The group was a vocal critic of the mosque, the largest in New England, when it opened in 2009.
But Meltzer disputed the notion that his client had recorded the mosque visit at the behest of Americans for Peace & Tolerance.
Mosque officials could not be reached for comment yesterday.
Bella T. Wong, Wellesley’s school district superintendent, apologized last week for the participation of students in the prayer service, adding that teachers would be given clearer guidance in the future about acceptable behavior on field trips.
Yesterday, however, she said she still believes that taking field trips to supplement classroom learning is a valuable educational experience. In past years, sixth-graders in the world religions class visited another mosque in Wayland.
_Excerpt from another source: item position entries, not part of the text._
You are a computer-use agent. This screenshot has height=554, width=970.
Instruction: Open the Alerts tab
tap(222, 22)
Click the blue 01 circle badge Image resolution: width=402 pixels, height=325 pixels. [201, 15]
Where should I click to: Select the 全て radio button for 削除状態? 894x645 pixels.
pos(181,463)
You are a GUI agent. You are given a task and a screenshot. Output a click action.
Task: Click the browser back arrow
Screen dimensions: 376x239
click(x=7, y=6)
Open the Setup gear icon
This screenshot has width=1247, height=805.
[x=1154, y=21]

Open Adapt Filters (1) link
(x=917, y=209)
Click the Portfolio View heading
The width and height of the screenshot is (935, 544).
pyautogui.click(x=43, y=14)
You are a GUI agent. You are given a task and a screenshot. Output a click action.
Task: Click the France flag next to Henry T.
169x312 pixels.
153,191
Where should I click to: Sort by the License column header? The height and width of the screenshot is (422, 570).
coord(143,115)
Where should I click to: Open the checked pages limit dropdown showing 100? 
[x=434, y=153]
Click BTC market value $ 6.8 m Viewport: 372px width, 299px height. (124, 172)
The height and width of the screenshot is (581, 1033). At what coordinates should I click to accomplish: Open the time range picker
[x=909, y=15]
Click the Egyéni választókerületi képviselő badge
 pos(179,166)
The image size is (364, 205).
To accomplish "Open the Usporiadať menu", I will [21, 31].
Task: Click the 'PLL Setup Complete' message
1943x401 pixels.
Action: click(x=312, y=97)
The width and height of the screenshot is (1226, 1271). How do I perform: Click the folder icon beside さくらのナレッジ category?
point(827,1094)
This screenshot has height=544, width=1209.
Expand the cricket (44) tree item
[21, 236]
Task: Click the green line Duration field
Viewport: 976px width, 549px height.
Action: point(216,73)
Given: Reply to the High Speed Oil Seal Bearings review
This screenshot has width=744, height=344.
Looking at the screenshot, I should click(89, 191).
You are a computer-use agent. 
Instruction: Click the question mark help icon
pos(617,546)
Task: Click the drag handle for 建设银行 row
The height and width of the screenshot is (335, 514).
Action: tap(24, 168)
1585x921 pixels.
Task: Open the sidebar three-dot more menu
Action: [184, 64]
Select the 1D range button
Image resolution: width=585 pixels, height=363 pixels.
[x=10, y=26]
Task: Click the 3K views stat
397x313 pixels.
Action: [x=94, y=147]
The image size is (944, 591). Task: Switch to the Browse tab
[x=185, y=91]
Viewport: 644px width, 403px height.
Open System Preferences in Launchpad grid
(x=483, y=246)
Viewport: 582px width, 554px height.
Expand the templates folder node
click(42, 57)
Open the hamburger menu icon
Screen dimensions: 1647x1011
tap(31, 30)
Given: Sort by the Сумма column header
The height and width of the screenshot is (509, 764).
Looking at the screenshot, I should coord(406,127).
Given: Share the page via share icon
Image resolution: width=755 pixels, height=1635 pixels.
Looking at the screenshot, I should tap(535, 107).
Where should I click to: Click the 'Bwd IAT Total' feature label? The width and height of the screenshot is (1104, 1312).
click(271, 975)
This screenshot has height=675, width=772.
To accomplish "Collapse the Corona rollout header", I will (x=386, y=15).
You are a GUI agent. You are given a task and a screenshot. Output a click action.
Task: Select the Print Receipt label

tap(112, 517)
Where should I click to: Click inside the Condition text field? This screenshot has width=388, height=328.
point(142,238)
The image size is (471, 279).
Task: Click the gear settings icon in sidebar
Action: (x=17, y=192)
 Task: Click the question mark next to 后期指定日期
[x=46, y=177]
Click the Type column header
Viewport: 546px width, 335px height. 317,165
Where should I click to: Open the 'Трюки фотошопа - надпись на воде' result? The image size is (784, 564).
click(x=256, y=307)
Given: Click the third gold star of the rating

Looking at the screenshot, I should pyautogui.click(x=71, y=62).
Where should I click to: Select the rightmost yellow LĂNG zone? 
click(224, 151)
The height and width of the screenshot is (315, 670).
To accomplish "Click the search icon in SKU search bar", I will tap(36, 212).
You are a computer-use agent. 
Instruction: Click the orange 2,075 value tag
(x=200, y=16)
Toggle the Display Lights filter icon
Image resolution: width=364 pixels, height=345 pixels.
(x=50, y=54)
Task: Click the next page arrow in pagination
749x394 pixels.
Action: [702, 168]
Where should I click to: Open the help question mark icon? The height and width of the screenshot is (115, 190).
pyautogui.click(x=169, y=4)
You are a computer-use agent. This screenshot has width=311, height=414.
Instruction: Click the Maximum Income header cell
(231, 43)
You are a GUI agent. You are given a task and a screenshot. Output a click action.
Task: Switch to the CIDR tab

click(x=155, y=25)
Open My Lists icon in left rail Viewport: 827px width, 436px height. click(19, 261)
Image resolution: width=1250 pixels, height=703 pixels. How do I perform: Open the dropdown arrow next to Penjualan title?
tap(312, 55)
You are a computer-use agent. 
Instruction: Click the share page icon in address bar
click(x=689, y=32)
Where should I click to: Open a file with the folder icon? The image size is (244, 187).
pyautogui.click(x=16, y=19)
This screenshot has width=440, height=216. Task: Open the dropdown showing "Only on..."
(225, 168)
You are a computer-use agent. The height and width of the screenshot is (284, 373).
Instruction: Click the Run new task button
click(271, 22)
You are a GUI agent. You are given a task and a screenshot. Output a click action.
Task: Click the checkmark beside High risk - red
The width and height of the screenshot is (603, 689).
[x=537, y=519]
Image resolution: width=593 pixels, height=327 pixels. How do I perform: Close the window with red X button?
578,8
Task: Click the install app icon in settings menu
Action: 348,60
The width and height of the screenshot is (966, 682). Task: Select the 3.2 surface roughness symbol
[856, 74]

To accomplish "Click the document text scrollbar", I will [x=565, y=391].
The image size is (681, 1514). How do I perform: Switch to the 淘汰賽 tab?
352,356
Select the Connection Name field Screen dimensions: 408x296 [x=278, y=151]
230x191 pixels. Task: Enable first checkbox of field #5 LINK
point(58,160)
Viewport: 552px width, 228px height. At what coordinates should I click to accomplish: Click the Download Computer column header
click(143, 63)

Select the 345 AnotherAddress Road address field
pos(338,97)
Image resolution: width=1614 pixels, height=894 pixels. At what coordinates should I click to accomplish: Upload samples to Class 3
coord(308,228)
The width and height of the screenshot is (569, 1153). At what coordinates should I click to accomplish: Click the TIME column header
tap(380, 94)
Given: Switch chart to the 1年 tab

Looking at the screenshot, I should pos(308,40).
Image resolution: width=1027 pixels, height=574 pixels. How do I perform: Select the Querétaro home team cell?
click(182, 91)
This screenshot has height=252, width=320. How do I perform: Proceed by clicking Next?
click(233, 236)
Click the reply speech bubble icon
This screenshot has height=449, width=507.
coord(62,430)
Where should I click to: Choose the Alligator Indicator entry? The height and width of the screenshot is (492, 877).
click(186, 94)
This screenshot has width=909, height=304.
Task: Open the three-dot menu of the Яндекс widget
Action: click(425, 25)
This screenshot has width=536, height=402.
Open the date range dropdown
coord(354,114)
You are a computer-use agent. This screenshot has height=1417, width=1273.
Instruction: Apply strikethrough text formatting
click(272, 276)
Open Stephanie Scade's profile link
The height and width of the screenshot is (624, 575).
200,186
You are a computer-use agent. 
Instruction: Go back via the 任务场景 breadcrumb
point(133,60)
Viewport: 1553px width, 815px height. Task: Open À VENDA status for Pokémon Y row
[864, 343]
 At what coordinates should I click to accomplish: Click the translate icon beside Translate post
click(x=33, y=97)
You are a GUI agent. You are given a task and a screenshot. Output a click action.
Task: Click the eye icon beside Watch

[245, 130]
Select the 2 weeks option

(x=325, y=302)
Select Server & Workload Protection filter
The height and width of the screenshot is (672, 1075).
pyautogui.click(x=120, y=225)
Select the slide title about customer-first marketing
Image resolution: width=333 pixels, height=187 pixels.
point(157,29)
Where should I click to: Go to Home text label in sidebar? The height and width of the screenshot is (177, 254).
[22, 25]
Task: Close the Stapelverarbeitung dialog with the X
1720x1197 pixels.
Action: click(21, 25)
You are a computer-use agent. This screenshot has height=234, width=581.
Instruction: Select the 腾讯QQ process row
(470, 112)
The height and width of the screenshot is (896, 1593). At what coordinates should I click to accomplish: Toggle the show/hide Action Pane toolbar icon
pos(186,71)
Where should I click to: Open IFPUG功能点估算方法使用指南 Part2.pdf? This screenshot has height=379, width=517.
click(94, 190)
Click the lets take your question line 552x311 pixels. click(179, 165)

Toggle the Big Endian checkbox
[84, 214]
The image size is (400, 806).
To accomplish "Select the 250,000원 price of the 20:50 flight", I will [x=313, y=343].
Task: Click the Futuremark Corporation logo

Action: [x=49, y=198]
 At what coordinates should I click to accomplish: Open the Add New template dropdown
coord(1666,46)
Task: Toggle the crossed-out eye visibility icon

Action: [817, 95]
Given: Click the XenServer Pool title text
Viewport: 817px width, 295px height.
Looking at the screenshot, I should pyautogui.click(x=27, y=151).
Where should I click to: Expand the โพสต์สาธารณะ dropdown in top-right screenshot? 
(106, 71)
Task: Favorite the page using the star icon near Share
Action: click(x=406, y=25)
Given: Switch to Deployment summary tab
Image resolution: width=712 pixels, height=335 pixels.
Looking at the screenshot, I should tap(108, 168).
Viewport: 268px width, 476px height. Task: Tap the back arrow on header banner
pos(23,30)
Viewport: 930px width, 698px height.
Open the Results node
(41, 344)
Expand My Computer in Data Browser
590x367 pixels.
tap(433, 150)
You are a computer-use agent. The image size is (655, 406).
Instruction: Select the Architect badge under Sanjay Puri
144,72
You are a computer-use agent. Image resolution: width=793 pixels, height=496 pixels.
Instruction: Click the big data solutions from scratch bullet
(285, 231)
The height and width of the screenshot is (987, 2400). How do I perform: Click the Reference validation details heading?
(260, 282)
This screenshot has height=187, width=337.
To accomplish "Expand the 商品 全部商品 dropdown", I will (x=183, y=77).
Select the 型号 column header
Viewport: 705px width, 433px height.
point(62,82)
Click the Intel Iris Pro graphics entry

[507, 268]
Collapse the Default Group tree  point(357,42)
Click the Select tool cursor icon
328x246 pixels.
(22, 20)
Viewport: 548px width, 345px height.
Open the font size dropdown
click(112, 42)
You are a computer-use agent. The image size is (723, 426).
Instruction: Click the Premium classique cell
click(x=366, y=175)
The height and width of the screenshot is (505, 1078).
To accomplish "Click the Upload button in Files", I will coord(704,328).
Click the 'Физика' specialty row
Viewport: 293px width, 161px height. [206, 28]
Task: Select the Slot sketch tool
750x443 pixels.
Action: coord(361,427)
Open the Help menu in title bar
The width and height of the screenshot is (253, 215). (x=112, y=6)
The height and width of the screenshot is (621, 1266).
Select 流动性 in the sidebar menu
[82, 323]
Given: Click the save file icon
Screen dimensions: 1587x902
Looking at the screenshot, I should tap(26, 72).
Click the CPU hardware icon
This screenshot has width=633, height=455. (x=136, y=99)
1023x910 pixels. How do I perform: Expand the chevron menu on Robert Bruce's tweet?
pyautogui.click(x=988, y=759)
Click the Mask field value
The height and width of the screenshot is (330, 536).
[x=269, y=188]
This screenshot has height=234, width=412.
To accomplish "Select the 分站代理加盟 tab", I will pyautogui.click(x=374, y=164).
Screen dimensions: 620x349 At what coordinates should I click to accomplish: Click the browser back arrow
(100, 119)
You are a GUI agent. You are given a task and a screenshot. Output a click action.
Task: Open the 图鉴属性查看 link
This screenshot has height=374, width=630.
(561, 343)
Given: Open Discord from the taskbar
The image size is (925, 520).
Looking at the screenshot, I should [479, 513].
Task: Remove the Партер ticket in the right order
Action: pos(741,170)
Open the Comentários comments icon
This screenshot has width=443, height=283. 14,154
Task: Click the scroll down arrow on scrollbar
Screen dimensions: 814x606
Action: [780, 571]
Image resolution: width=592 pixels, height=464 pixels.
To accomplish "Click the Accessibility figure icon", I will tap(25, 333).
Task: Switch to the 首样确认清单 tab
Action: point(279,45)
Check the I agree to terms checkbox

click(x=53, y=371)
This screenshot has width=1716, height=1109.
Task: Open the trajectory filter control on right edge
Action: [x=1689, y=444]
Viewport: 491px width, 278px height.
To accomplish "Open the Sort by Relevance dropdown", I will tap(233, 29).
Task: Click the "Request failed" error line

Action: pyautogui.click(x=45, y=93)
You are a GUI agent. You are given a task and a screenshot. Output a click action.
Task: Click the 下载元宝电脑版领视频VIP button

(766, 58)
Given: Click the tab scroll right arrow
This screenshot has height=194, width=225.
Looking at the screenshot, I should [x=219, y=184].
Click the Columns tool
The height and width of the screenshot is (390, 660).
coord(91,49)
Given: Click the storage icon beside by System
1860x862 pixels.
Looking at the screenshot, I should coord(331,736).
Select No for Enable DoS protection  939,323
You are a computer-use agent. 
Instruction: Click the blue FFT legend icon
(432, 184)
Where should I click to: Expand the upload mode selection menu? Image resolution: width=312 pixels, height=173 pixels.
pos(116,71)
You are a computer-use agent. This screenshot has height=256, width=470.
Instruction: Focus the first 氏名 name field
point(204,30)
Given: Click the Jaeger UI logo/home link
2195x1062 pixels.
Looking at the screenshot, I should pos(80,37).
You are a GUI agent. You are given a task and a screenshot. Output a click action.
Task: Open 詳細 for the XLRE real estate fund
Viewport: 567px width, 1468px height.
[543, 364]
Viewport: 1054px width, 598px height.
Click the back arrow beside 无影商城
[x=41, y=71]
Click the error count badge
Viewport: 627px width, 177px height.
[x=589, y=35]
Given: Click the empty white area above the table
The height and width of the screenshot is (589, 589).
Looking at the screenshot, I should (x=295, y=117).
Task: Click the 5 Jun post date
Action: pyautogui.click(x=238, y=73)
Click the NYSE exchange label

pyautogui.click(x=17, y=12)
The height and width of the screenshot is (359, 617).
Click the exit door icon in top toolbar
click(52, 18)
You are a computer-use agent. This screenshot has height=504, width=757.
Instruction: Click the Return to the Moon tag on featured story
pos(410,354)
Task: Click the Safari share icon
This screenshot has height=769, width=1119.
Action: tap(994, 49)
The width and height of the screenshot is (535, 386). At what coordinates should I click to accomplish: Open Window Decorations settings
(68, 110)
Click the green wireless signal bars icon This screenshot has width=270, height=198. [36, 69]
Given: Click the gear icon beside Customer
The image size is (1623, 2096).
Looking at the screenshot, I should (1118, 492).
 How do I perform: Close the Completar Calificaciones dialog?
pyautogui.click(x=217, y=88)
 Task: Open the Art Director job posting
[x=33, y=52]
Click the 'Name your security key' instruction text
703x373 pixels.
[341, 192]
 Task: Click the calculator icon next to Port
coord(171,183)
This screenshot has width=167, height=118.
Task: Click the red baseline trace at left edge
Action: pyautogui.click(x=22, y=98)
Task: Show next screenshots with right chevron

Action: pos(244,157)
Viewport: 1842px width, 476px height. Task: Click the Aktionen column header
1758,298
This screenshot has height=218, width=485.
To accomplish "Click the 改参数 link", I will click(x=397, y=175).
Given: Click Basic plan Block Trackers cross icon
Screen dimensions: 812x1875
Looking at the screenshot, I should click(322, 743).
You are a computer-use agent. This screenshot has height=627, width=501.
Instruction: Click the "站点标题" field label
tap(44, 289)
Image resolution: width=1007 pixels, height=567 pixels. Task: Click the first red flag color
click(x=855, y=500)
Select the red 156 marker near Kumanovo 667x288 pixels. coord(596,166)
But this year, the department decided to take students to the new mosque in Roxbury.
“Part of it is that we are in a suburb and it was an attractive option to go into the city,’’ she said. “It was sort of another added benefit to expose students to diversity.’’
Parents had to sign consent forms allowing their children to visit the mosque; the parents of one student declined to give permission, she said.
Wong said no decisions had been made yet about field trips for the religion class next year.
She said she had not spoken to Meltzer, but doesn’t share his belief that any field trip to a house of worship is unconstitutional.
Meltzer said he is drafting a letter to Wellesley’s town counsel, laying out remedies for the practice he believes is unconstitutional.
He did not elaborate, but said he will send the letter within two weeks.
Albert Robinson, Wellesley’s town counsel, said he spoke to Meltzer briefly about the issue. Robinson said he didn’t know of any legal precedents that would ban schools from taking students to a place of worship, and although allowing some to participate in prayer was wrong, he didn’t think the school district had erred in scheduling the trip to the mosque.